*Exercise brief*
Convert the entries below into a JSON list of strings with one string per line, omitting blank lines and leaving out the pictures.

Word and element locating entries:

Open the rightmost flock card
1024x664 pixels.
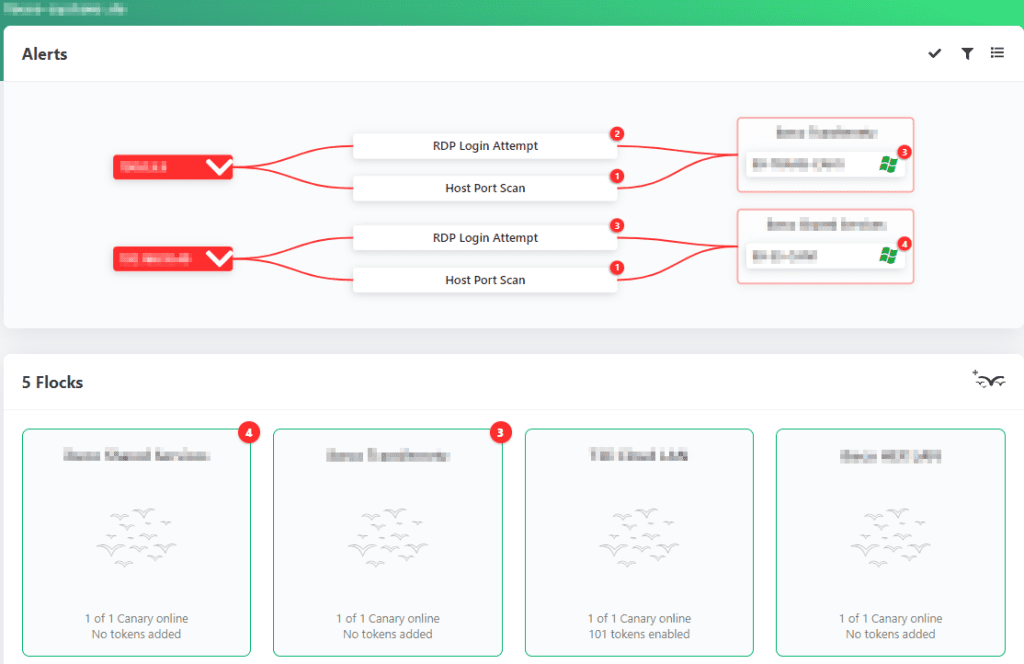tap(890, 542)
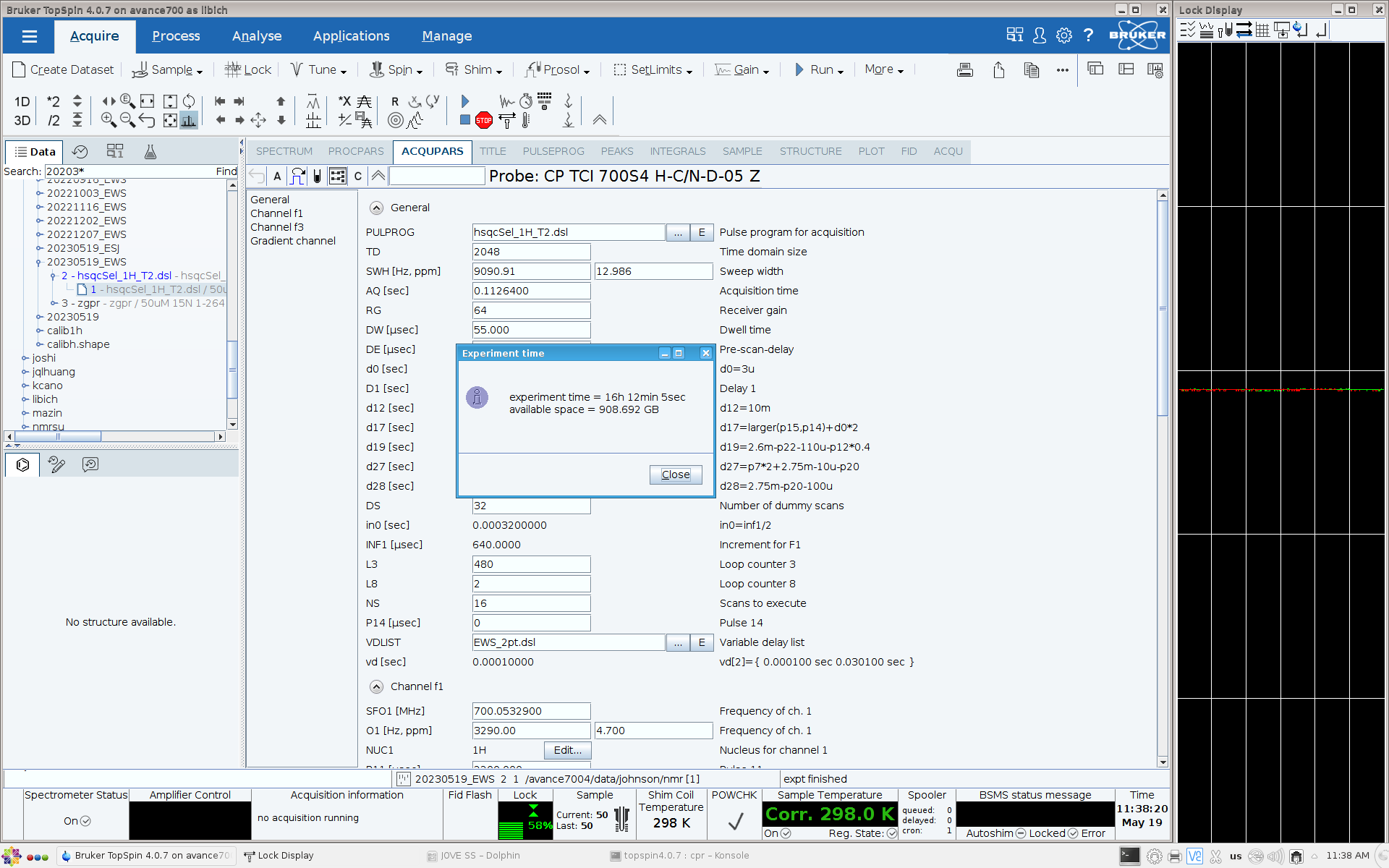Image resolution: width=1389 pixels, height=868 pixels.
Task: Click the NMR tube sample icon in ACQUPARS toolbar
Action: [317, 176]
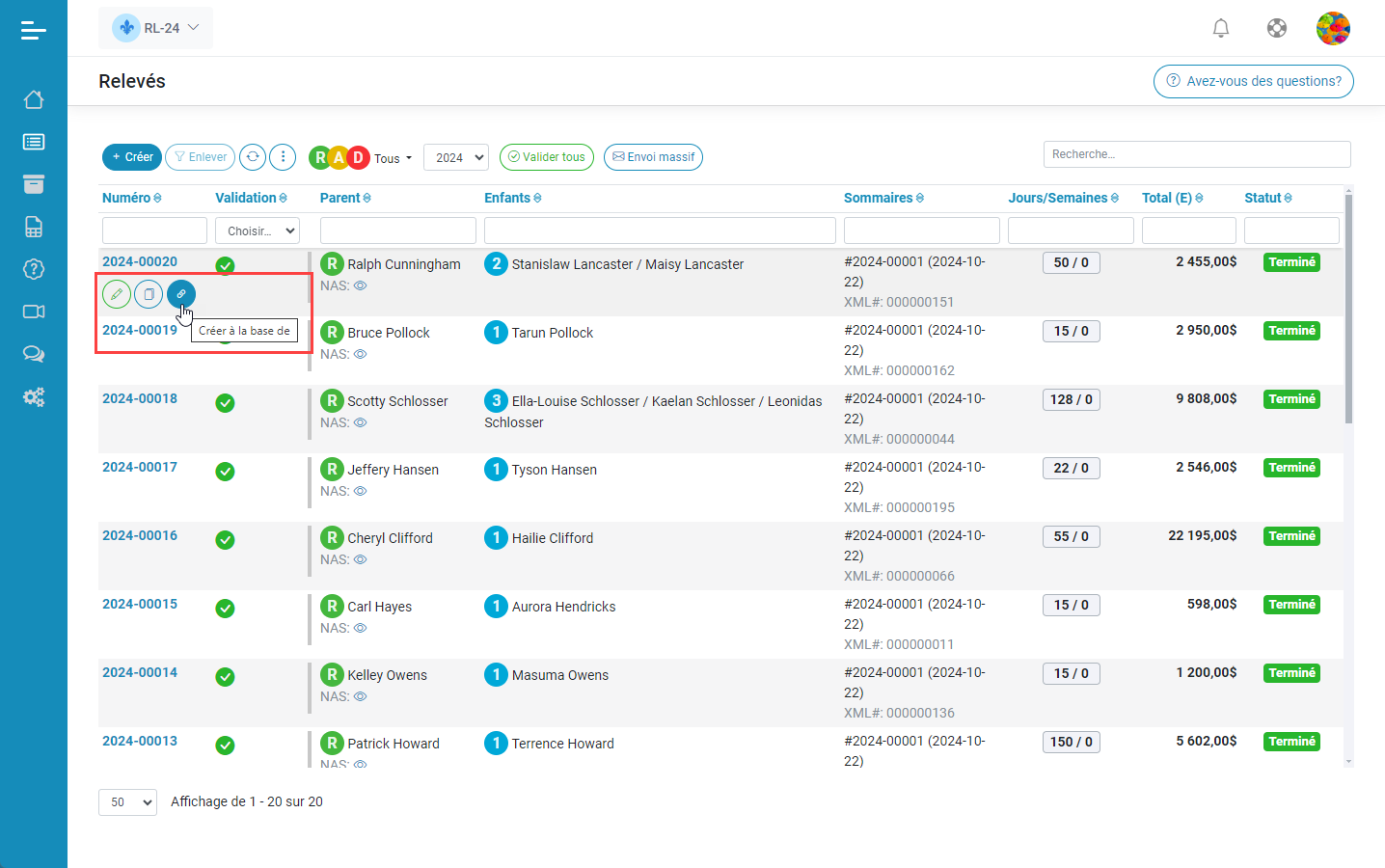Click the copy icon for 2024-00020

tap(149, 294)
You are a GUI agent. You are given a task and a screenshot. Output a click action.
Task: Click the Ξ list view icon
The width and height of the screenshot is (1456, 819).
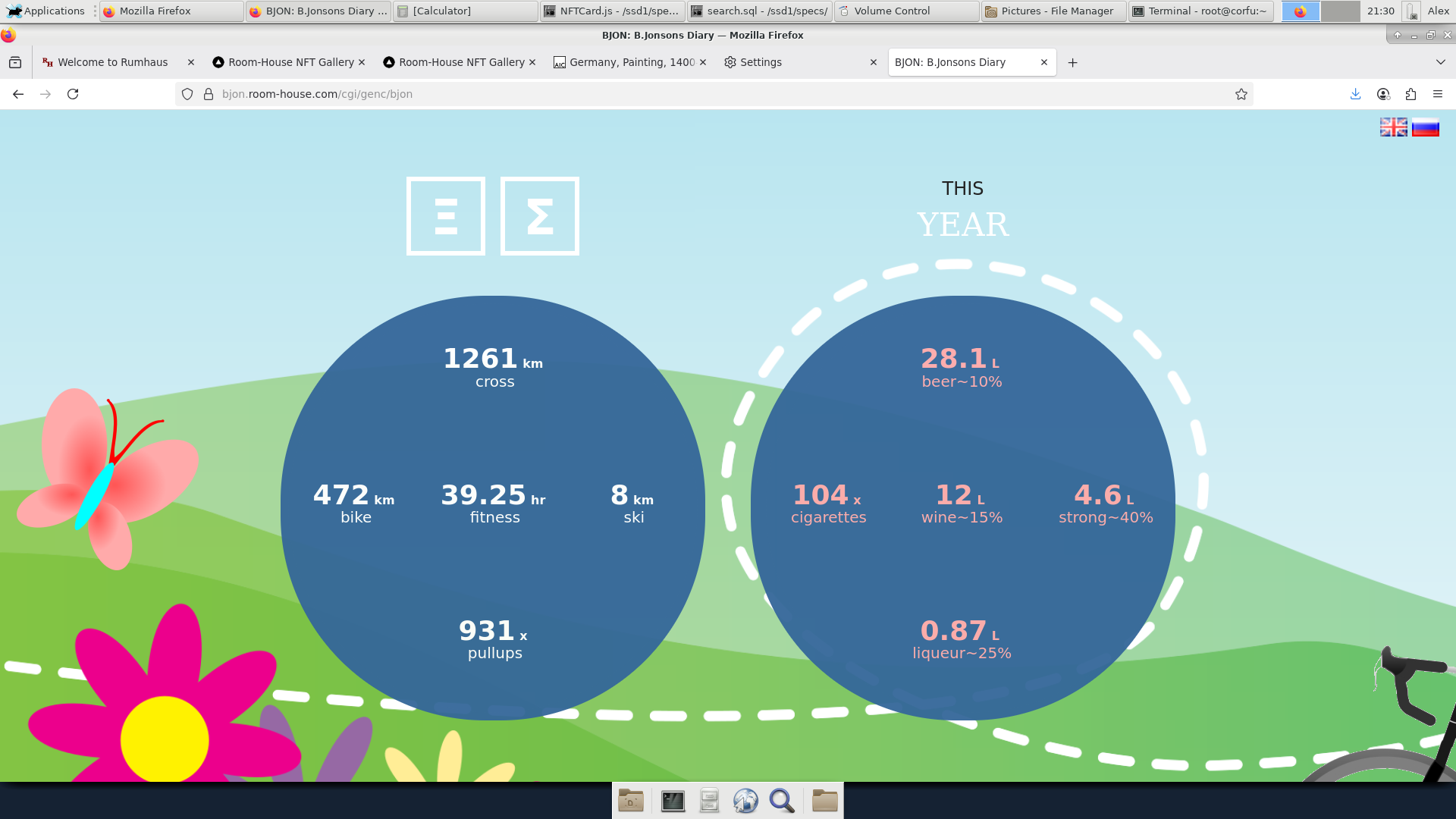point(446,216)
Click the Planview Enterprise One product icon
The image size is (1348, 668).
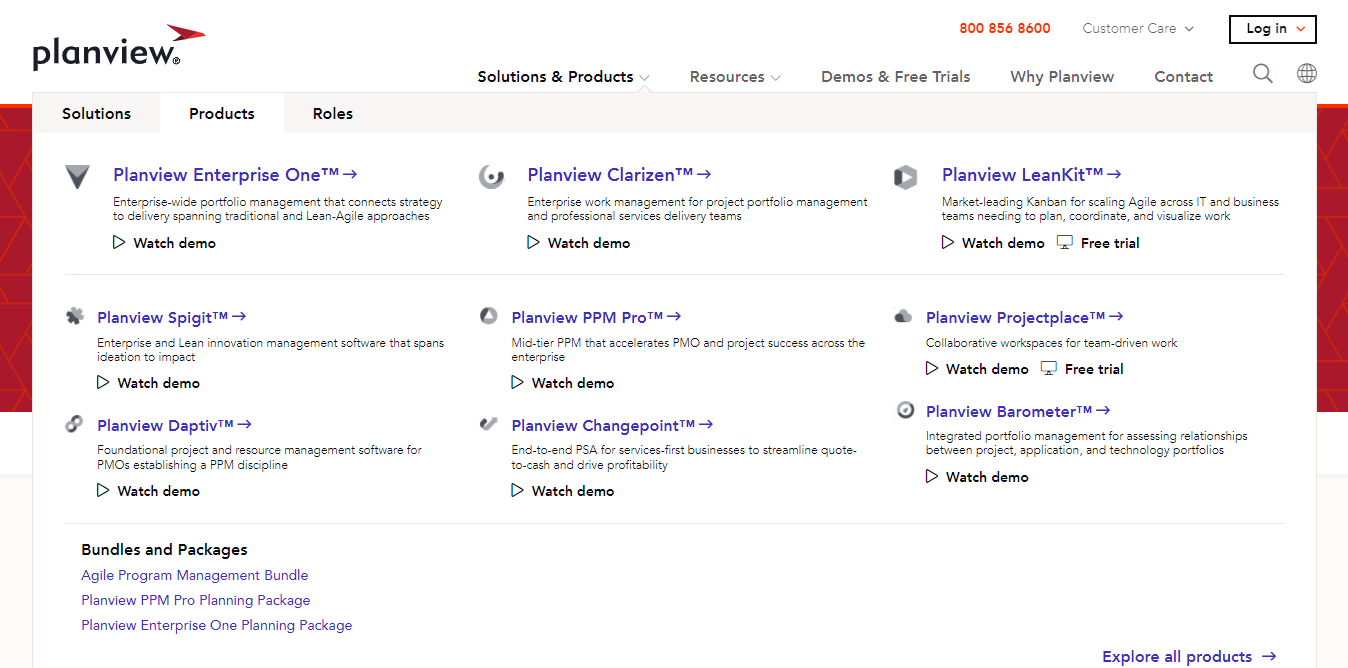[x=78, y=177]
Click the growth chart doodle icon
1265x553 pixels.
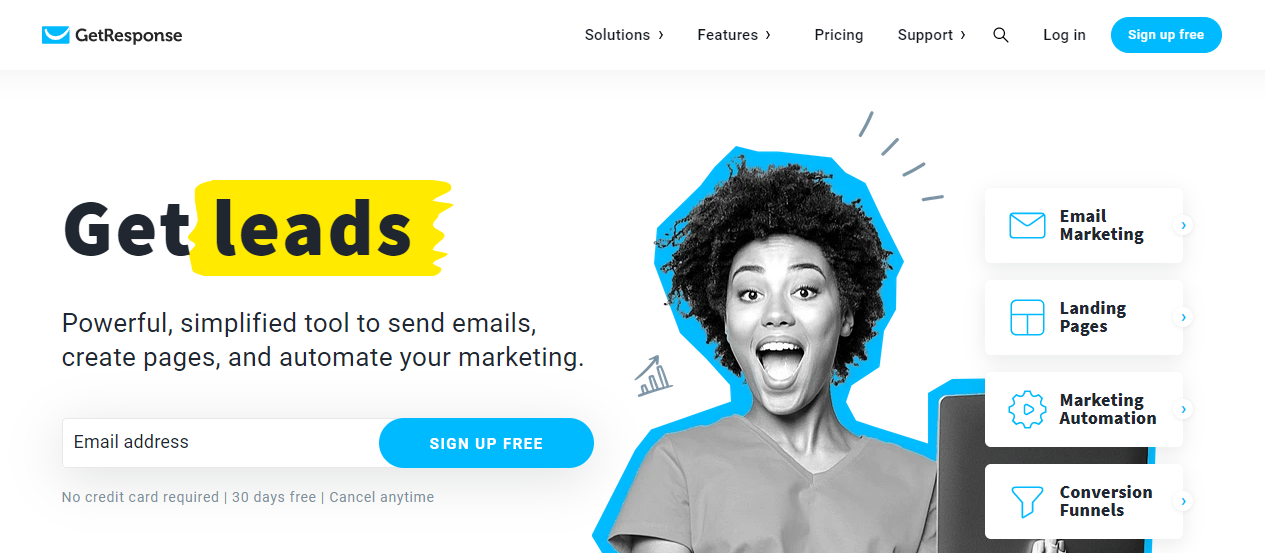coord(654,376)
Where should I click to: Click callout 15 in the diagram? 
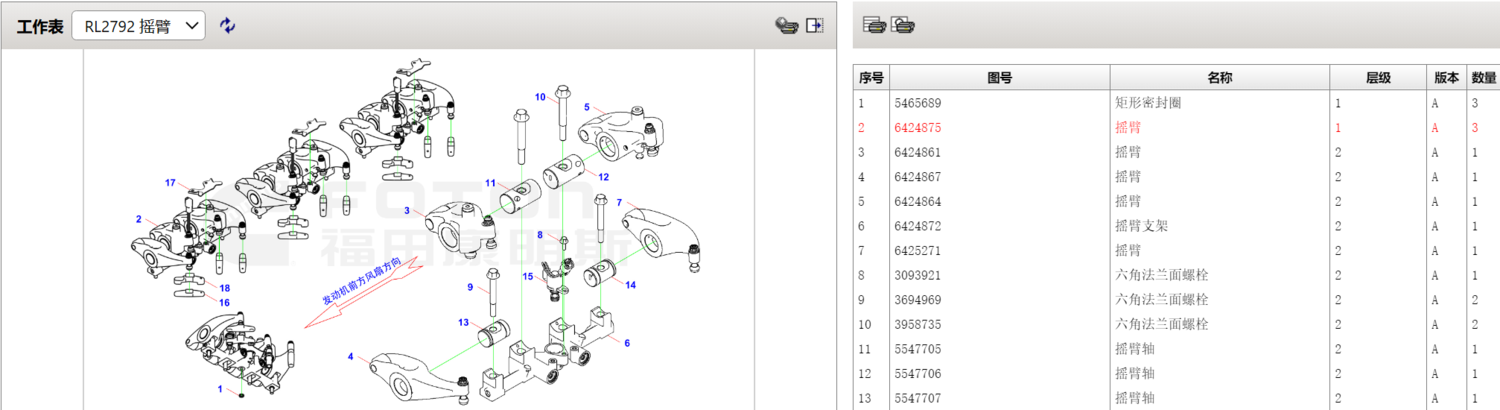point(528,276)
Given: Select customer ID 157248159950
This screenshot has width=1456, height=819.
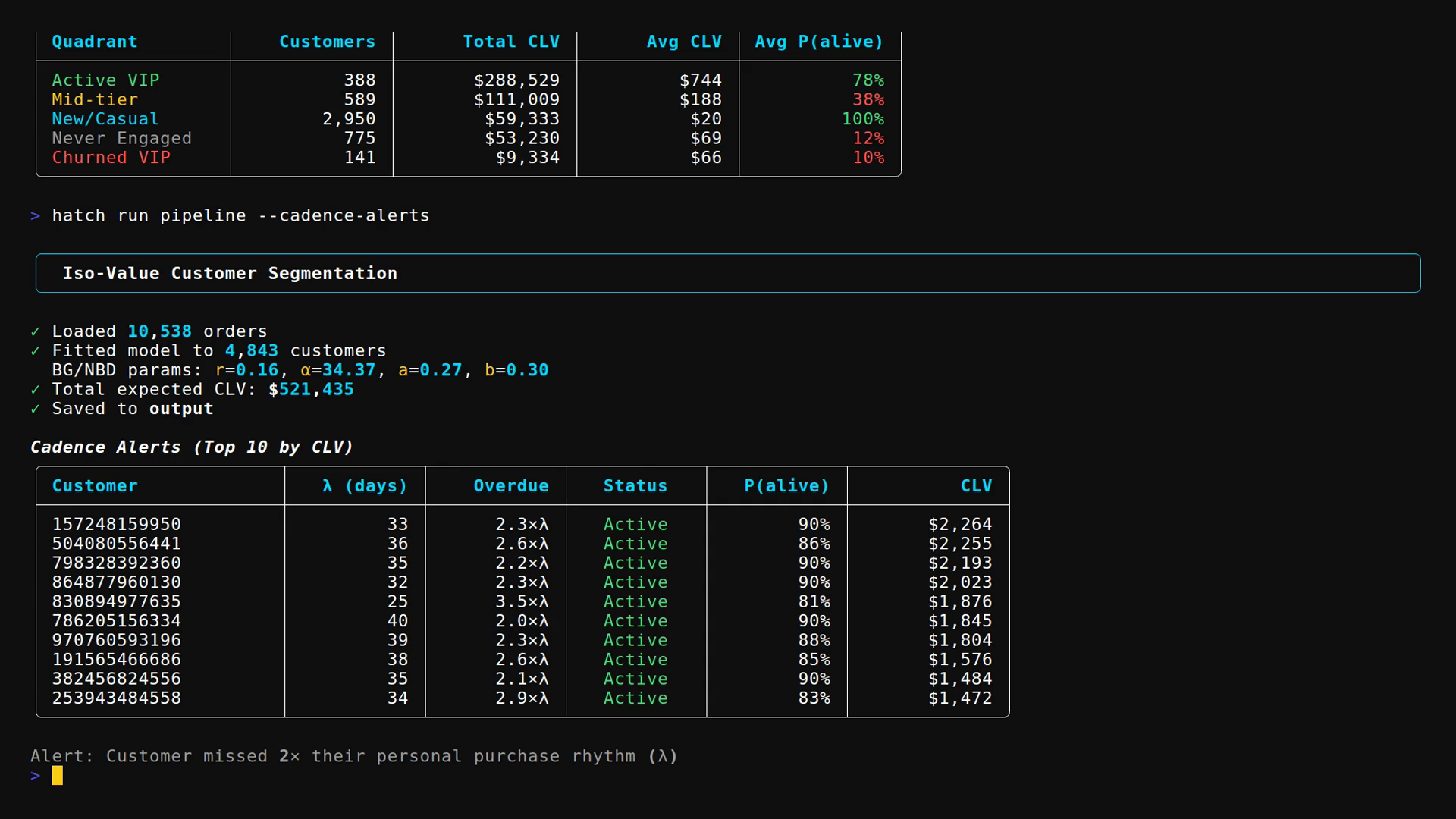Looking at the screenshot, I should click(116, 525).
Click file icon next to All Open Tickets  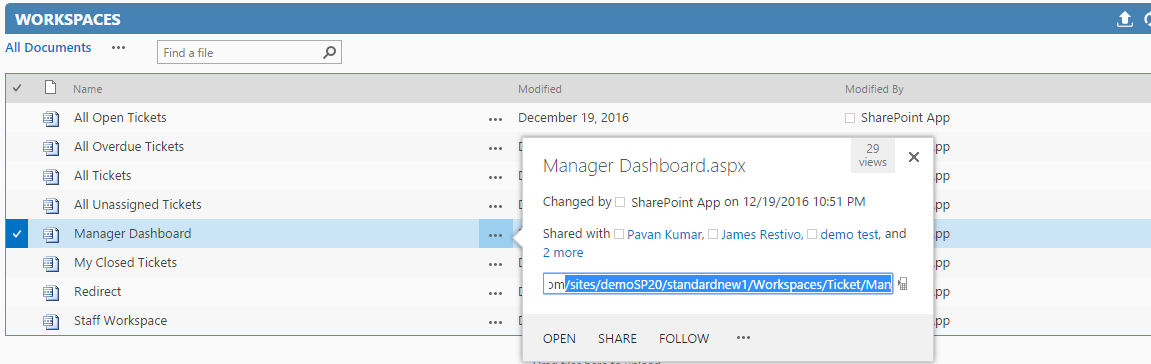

*Result of this exercise*
[
  "Open the rightmost flock card",
  "1024x664 pixels.",
  "tap(890, 542)",
  "Image resolution: width=1389 pixels, height=868 pixels.",
  "Task: Click the NMR tube sample icon in ACQUPARS toolbar",
  "Action: [317, 176]",
  "Click the copy icon for 2024-00020",
  "tap(149, 294)",
  "You are a GUI agent. You are given a task and a screenshot. Output a click action.",
  "Task: Click the Ξ list view icon",
  "The width and height of the screenshot is (1456, 819).",
  "point(446,216)",
  "Click the Planview Enterprise One product icon",
  "The image size is (1348, 668).",
  "[x=78, y=177]",
  "Click the growth chart doodle icon",
  "1265x553 pixels.",
  "coord(654,376)",
  "Where should I click to: Click callout 15 in the diagram? ",
  "point(528,276)",
  "Given: Select customer ID 157248159950",
  "This screenshot has width=1456, height=819.",
  "Looking at the screenshot, I should click(116, 525).",
  "Click file icon next to All Open Tickets  "
]